С начала эпохи Сун идеи Хань Юя были подхвачены и развиты в трудах целой когорты крупных мыслителей, которым и принадлежит заслуга создания неоконфуцианства. Первым в их ряду был Чжоу Дунь-и (1017 – 1073), взгляды и теории которого заложили основы философии неоконфуцианства [68; 249, 299; 286; 379, 213 – 216], следующим – Чжан Цзай (1019 – 1077), внесший в конфуцианскую философию новую трактовку ряда терминов (инь и ян он связывал с активностью материальных частиц ци) и резко выступивший против буддийской метафизики [249, 296; 497]. За ними следовали братья Чэн – Чэн Хао (1032 – 1085) и Чэн И (1032 – 1107). Их наибольшим вкладом в неоконфуцианство было выделение трактатов «Дасюэ» и «Чжунъюн», которые отныне оказались в одном ряду с «Луньюй» и «Мэн-цзы», составив «Сышу» [63, 217 – 218].

Венцом этой плеяды сунских философов стал Чжу Си (1130 – 1200), один из виднейших умов Китая87 [686]. Неоконфуцианская философия Чжу Си [1013; 235; 236; 679; 1008] была наивысшим взлетом китайской конфуцианской мысли. На долгие века определила она основные идеи и принципы, характер и формы обновленного и приспособленного к условиям средневекового Китая конфуцианского учения. Свой основной удар Чжу Си направил против буддизма, стремясь сокрушить его превосходство в плане философском и ослабить его влияние в социально-политической сфере (как известно, в его труд «Чжу-цзы цзяли» был включен даже пункт, призывавший не совершать погребальных обрядов с помощью буддистов) [458; 679, 44]. Выдвигая и обосновывая свое понимание некоторых важнейших категорий китайской философии – ли, ци, тай-цзи, Чжу Си резко выступил против одного из кардинальных тезисов буддизма о пустоте природы [408, 45]. В основу своей философской доктрины он положил теорию всеобщности, учение о единстве космологических и моральных принципов, сделав при этом основной упор на анализ натуры человека, на этику и любовь [235]. В отличие от буддизма, искавшего пути к идентификации индивида с абсолютом, Чжу Си проповедовал могущество человека в отношениях с абсолютом [679, 43], могущество знаний и способность человека накоплять знания и использовать их в нужный момент, что провозглашалось им одним из основных принципов человеческой натуры [236, 7].

ЗАДАНИЕ: Продолжите текст о неоконфуцианстве и учении Чжу Си, начав сразу после его последнего предложения. Приведенные далее записи представляют собой отдельный материал.

ИСХОДНЫЕ ДАННЫЕ:
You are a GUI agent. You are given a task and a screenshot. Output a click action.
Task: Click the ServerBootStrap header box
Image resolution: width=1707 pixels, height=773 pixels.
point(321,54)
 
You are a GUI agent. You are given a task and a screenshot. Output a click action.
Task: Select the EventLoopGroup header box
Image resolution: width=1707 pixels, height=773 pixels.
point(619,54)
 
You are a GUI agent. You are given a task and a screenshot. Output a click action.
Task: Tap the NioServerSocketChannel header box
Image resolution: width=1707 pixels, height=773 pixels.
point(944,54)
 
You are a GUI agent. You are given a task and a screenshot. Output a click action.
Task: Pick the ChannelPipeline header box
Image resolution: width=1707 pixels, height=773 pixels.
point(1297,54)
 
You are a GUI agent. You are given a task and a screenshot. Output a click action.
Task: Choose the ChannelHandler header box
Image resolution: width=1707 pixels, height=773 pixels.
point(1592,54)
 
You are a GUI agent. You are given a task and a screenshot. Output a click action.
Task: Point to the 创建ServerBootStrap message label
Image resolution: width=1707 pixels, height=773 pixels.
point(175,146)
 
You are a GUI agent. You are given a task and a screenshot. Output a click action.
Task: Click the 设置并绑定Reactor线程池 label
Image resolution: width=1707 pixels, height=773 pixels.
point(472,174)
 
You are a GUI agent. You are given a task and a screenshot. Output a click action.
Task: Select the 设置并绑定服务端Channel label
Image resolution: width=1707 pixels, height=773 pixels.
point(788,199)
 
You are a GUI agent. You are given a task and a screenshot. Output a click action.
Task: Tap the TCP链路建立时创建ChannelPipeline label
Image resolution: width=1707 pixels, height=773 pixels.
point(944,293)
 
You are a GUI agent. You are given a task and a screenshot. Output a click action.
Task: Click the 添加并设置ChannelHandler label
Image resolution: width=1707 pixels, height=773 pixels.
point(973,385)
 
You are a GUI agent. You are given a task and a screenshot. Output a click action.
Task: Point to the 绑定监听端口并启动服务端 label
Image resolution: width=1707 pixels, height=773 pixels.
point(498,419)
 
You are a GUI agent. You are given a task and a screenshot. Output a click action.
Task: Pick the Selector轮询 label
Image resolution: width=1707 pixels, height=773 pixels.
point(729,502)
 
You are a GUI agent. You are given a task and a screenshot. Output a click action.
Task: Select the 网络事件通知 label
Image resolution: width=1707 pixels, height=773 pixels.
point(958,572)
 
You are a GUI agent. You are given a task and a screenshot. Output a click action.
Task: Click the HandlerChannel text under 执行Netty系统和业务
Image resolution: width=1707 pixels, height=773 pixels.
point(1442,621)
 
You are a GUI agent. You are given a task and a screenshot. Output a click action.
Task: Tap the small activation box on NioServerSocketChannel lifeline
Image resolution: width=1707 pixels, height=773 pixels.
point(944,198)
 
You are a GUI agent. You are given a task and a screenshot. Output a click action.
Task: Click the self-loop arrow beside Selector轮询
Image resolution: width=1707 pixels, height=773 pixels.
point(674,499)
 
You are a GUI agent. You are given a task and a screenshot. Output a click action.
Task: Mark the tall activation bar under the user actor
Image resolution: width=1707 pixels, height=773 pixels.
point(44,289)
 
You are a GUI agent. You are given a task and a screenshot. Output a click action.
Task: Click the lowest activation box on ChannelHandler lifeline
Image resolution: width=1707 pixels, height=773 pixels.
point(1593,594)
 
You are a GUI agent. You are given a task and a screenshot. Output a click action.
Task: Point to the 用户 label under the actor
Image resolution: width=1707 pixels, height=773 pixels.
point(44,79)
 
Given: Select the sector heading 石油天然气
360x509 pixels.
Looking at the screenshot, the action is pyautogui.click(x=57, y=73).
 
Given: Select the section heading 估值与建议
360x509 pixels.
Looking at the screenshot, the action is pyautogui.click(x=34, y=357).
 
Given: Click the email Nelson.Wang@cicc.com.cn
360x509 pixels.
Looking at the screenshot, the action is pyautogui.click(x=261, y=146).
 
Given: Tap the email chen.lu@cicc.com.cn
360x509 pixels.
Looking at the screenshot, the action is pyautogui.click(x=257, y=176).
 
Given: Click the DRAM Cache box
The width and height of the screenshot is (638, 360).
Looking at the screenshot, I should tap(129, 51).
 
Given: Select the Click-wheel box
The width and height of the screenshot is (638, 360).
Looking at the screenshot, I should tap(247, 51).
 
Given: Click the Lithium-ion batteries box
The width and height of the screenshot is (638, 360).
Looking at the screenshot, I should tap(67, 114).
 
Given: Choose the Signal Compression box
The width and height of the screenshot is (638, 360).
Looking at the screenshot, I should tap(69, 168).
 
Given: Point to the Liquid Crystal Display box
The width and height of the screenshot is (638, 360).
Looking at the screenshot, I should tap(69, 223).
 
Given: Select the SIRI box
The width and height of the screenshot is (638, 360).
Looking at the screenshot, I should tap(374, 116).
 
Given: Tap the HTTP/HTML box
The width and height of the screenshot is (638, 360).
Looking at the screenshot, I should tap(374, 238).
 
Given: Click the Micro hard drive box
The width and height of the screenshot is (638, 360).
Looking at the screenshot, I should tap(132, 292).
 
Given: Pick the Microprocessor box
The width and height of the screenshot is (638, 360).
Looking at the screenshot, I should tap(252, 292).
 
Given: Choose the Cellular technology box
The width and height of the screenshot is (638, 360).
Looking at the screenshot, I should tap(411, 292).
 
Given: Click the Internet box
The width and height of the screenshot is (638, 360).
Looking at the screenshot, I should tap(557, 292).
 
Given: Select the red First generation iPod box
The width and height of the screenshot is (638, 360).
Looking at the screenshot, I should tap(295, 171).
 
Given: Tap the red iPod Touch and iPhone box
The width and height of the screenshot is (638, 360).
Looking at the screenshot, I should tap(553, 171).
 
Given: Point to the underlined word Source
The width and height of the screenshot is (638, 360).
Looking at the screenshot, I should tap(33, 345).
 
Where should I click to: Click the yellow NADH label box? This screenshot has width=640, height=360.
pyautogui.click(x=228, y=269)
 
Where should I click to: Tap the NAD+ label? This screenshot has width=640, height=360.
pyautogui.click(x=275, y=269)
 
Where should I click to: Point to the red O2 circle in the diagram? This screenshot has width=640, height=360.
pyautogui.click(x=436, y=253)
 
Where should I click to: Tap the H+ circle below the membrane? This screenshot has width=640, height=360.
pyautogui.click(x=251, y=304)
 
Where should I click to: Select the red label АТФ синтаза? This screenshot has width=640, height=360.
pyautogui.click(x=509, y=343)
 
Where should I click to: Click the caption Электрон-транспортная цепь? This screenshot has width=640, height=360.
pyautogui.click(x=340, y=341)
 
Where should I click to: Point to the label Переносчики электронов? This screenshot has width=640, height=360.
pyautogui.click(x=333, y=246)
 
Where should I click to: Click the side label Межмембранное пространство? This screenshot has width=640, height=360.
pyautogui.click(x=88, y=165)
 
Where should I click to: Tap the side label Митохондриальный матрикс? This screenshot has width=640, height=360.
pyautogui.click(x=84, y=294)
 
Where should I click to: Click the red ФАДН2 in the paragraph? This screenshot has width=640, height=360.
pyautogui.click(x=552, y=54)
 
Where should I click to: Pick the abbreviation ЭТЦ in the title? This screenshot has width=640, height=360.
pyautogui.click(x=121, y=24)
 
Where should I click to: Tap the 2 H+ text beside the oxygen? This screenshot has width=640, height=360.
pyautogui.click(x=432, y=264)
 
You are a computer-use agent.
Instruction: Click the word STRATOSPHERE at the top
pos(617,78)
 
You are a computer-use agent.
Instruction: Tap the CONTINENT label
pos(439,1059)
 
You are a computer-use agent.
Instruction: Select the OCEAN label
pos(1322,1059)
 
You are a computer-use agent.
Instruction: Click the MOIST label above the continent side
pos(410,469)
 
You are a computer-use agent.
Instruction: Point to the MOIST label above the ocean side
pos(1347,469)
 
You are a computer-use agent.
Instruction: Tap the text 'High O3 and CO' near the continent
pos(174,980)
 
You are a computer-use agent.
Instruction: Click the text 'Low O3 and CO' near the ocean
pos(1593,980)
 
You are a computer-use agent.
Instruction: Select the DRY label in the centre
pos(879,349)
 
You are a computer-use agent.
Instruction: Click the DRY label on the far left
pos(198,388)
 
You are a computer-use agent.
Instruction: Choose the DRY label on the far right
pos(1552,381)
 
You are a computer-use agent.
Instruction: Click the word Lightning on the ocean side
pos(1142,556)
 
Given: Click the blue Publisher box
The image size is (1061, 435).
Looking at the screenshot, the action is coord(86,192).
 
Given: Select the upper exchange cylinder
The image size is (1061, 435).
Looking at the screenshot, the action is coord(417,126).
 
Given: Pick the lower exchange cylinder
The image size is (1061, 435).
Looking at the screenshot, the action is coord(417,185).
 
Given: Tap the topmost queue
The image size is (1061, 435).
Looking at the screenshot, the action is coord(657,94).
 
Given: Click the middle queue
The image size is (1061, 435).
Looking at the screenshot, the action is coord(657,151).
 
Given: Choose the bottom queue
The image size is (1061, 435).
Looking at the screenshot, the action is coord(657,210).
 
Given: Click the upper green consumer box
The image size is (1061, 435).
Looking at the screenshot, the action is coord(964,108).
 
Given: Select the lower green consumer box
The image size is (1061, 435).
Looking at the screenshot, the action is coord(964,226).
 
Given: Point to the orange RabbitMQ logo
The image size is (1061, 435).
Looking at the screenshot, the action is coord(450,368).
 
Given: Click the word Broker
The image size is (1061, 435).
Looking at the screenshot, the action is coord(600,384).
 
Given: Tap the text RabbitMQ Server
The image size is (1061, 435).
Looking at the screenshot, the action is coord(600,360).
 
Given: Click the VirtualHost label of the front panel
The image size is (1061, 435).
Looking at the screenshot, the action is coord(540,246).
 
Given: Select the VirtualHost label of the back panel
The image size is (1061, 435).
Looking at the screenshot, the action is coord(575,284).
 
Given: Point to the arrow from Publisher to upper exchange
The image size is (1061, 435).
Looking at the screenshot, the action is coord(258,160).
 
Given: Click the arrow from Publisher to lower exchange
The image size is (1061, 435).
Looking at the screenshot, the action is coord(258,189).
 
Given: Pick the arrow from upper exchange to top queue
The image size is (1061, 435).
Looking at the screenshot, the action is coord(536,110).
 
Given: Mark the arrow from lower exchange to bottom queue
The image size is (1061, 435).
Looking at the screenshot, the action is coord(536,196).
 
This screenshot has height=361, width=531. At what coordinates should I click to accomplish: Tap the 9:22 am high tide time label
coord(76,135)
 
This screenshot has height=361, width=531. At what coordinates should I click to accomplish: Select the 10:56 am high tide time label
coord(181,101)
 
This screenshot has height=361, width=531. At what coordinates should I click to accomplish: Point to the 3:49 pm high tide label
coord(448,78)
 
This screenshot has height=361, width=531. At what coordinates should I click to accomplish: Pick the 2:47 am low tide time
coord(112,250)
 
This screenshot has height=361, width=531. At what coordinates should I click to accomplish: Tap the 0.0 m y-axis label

РЕЗУЛЬТАТ ВЫПОЛНЕНИЯ:
Выступив против буддийской мистики, неоконфуцианство вместе с тем отнюдь не было чуждо теизму. Напротив, теистическая трактовка ряда философских проблем, равно как и традиционной для конфуцианства концепции Неба, была характерной, хотя и не определяющей чертой этого учения [235, 315 – 316]. Современные ученые отмечают, что в целом неоконфуцианство было более религиозным и склонным к метафизике, чем раннее конфуцианство [719, 241], и что вообще средневековая китайская философия характеризовалась религиозным уклоном [42, 139]. В этой характеристике – немалая доля истины. Дело в том, что, несмотря на выступления отдельных неоконфуцианцев, в частности Чжан Цзая, против буддийской метафизики, именно она оказала огромное влияние на формирование неоконфуцианских доктрин. Отмечая оживление метафизических методов, концепций и построений в неоконфуцианской философии [248, 137 – 147; 386, 138 и сл.], некоторые авторы склонны даже считать, что «неоконфуцианство в лице Чжу Си использовало интерпретацию классиков как повозку, на которой можно было привезти новую метафизическую систему» [659, 91]. По-видимому, это преувеличение. Скорее, дело обстояло наоборот – для нужд обновленной и модернизированной интерпретации классиков была необходима новая метафизическая система, которую неоконфуцианцы создали довольно легко, ибо она фактически уже существовала в даосизме и особенно в буддизме. Осудив буддизм и выступив против него, неоконфуцианство вместе с тем не поколебалось заимствовать у этого учения – особенно у «Чань» – его космологические построения и философские спекуляции, подвергнув их конфуцианизации (китаизации) и секуляризации [489, 35]. Была заимствована и космология даосов [493, 206]. Все эти заимствования, показавшие, сколь глубоко в ум и душу китайского народа запали буддизм и даосизм [504, 83], не только усилили философскую базу неоконфуцианства, но и способствовали его укреплению и расцвету, конечной победе над обоими соперниками. В ходе этих заимствований была создана основа для разработки нового логического метода неоконфуцианства, который был найден в столь возвеличенном братьями Чэн и Чжу Си знаменитом тезисе из «Дасюэ» о том, что сущность знания – в постижении вещей.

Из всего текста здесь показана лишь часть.